Przedstawiciele omawianej grupy znani są z twardego charakteru, zaradności, nieufności wobec obcych, małomówności i dziwacznych zachowań. Zwykle są to osobniki wychudzone, żylaste, o przebiegłym, świdrującym spojrzeniu. Podstawową wartością, dla której mogą poświęcić wszystko, jest przetrwanie. Na drugim miejscu - bezpieczeństwo swojej najbliższej rodziny. Przedwcześni zwykle udzielają pomocy wędrowcom, ale traktują ich nieufnie. Różny jest ich stosunek do osób opętanych/naznaczonych przez Horrory. Niekiedy budują dla nich specjalne wydzielone sektory, swego rodzaju leprozoria. Innym razem, bezwzględnie i natychmiastowo ich mordują. Znane są także przypadki praktycznego wykorzystania ich mocy, do czego używa się czarnej magii. Osobniki takie mogą służyć do komunikacji (np. z Horrorem lub innymi naznaczonymi - jak palantiry:), mrocznych obrzędów lub wieszczenia przyszłości. Przetrzymuje się ich wtedy w głębokich dołach, zwykle pozbawionych zadaszenia.

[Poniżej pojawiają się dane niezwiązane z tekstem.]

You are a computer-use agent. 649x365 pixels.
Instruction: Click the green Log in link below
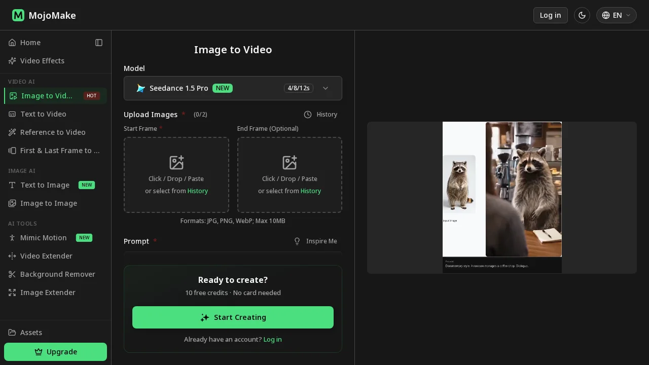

W walce większość przedstawicieli omawianej frakcji stara się używać broni dystansowej - łuków i kusz myśliwskich, dmuchawek na zatrute strzałki, proc i oszczepów. Większość starć z przeciwnikami rozstrzygają właśnie działania artylerii. Konnica nie występuje, ze względu na małą dostępność wierzchowców w owych czasach. Włócznicy natomiast, wyposażeni w długą broń drzewcową stosują mur z tarcz i różne specjalne manewry mające sprowokować oddziały wroga do poluźnienia formacji. Starają się jednak unikać wchodzenia w długotrwałe bezpośrednie starcia. Raczej stanowią osłonę dla łuczników i takie jest ich zadanie na polu bitwy. Poza najrozmaitszą bronią drzewcową używa się w walce krótkich, zakrzywionych tasaków, kordów i puginałów z ząbkowanymi głowniami. Powszechnie nosi się okrągłe tarcze plecione z wikliny obite niewygarbowaną skórą, pomalowane we wzory odpowiadające danej osadzie lub danemu rodowi. Tarcze noszą także łucznicy. Hełmy posiadają osłony policzków i nosa, wykonane są z jednego kawałka skóry lub brązu. Maluje się je tak, iż przypominają upiorne maski, przyozdabia się rogami bądź pióropuszami. Wszystko to ma służyć wywołaniu grozy u przeciwników.
Ze względy na sposób prowadzenia starć i charakter uzbrojenia, bitwy są niezwykle krwawe i prowadzą do poważnego uszczuplenia i tak niezbyt licznych populacji Przedwczesnych. Chociaż więc konflikty pomiędzy osadami były zwłaszcza dawniej bardzo częste, nauczono się rozstrzygać je na inne sposoby, niż poprzez wydawanie walnych bitew. Pojedynki wodzów, pokazowe manewry formacji, szybkie przerywanie starcia ucieczką lub zapłaceniem trybutu przez jedną ze stron - to typowe sceny z takich wojen.


Znani NPC:

Walgh Okrutny, beznosy ork potężnej budowy ciała, wódz przeklętej wioski Knarr Tholl, ukrytej w jednym z głębokich jarów. Wojownik siódmego kręgu. Dosiada wysokiego czarnego konia, którego ponoć ukradł kiedyś ze stajni Czarownej Pani. Znany jest z budzących przerażenie w okolicy najazdów łupieżczych, którym jego osada zawdzięcza względny dobrobyt i niezłe wyposażenie drużyny zbrojnych.
ZR 6 SF 7 Żyw 6 Per 5 SW 5 Cha 4, Ini 3 (z tarczą 2), OFiz 9 OMag 8 OSpoł6, Pancerz 7 (ciężka kolczuga), z tarczą 10, PDuch1, PrPrzyt 64 PrŻyc 92 PrRan 10, Karma 10xk8
Talenty: Akrobatyczny Atak 10 (+6), Unik 7 (+6), Cios z powietrza 9 (+7+3), Ziemna skóra 9, Test życia 3 (+6), Broń biała 9 (+6), Broń strzelecka 7 (+6), Drugi atak 5 (+6), Błyskawiczne kopnięcie 7 (+6), Broń miotana 7 (+6), Walka wręcz 7 (+6) i in.
Ekwipunek: kolczuga (7), tarcza piechoty (3), topór bojowy (6+SF7), jastrzębiec (5+SF7), srebro 234, koń bojowy.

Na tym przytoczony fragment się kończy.